First, we need to identify the reagent being used and the multiple bonds present in the reactant molecule. Pay attention to whether the reactant contains double or triple carbon-carbon bonds. It's also important to identify the carbon atoms involved in the multiple bonds.

Based on Markovnikov's rule, the hydrogen atom in the reagent should attach to the carbon atom in the multiple bond that already has the greater number of hydrogen atoms bonded to it. For this step, you should determine which carbon in the multiple bonds will have the hydrogen atom added to it. Ensure you follow this rule for each specified reaction.

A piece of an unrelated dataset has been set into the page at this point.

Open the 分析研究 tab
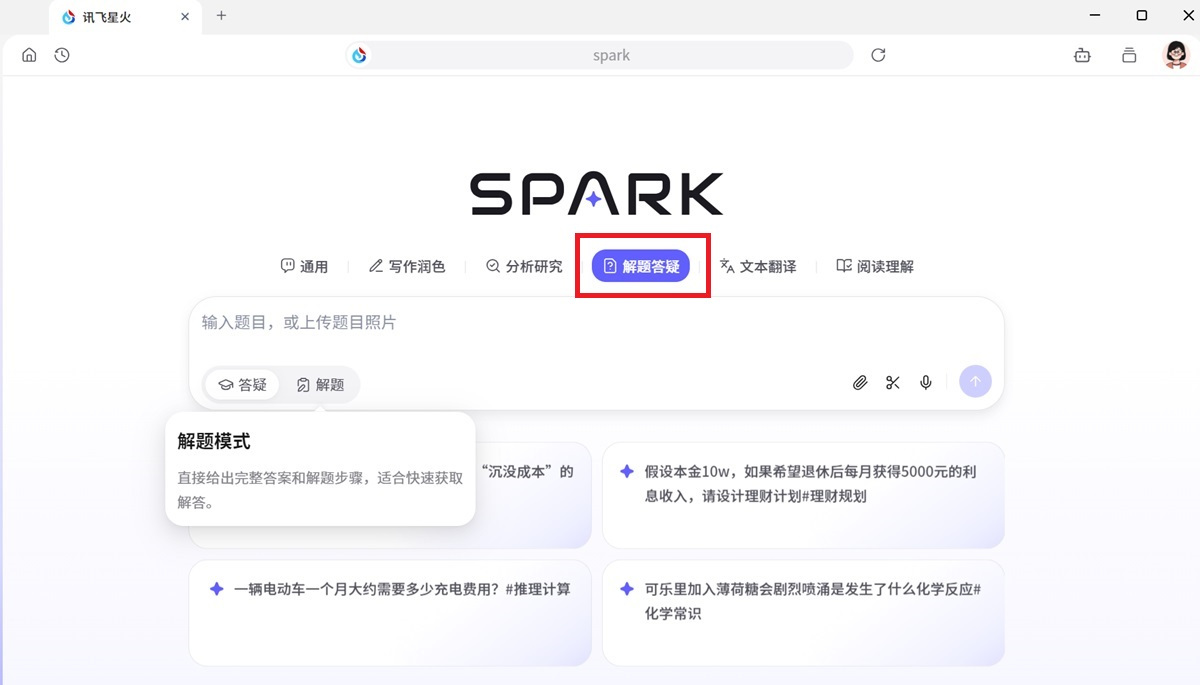 click(x=524, y=266)
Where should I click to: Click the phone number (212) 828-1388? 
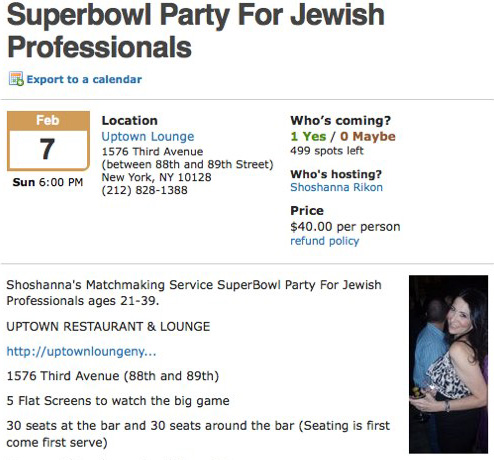point(144,190)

Since we now know where the hydrogen atom will bond, we can complete the other part of the reagent bonding to the other carbon atom. In this step, the remaining Cl, Br, or OH in the reagent will bond to the other carbon atom involved in the multiple bond, thus forming the final product. We can't provide accurate products without the specific reactions. However, below are some examples of how the solutions should be presented: Example 1: Reactant: CH3CH=CH2 + HCl Step 1: The reagent is HCl, and the reactant has a double bond between C2 and C3. Step 2: Applying Markovnikov's rule, the hydrogen atom in HCl should bond to C2, as it has more hydrogen atoms bonded to it (2) compared to C3 (1). Step 3: The remaining Cl in the reagent will bond to C3. So, the major product will be CH3-CH(Cl)-CH3. Example 2: Reactant: CH3CH=CHCH3 + HOH Step 1: The reagent is HOH, and the reactant has a double bond between C2 and C3. Step 2: Applying Markovnikov's rule, the hydrogen atom in HOH should bond to C2, as it has more hydrogen atoms bonded to it (2) compared to C3 (1). Step 3: The remaining OH in the reagent will bond to C3. So, the major product will be CH3-CH(OH)-CH2-CH3.